__THE PROBLEM__:
All lines from the line containing "Where should I" up to and including the last line of the entries must be written out exactly, with no others.

__DATA SUPPLIED__:
Start of Block

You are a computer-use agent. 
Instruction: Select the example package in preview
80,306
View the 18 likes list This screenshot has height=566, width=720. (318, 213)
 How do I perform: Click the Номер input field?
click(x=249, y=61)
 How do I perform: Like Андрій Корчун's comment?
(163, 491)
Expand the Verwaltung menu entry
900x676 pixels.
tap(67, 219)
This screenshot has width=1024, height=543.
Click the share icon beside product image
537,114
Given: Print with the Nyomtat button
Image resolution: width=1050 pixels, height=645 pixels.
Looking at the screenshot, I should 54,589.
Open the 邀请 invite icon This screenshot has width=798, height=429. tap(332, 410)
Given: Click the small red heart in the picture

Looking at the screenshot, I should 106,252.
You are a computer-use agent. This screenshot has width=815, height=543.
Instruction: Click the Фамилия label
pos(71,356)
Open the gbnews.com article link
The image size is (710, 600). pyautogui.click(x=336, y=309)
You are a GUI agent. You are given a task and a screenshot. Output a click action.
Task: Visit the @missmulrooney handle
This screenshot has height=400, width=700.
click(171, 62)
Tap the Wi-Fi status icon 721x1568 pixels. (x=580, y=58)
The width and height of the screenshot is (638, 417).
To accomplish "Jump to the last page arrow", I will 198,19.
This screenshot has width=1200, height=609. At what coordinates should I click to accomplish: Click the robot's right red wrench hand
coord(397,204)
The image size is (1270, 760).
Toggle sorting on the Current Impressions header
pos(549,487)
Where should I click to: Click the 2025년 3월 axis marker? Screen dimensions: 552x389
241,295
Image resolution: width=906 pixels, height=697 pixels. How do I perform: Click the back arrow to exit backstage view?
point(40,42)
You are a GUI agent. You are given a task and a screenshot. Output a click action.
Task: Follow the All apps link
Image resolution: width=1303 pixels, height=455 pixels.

End of Block

__RESPONSE FOR THIS EXERCISE__:
Where should I click to: Click the 2025년 3월 axis marker? Screen dimensions: 552x389
241,295
Image resolution: width=906 pixels, height=697 pixels. How do I perform: Click the back arrow to exit backstage view?
point(40,42)
You are a GUI agent. You are given a task and a screenshot. Output a click action.
Task: Follow the All apps link
Image resolution: width=1303 pixels, height=455 pixels.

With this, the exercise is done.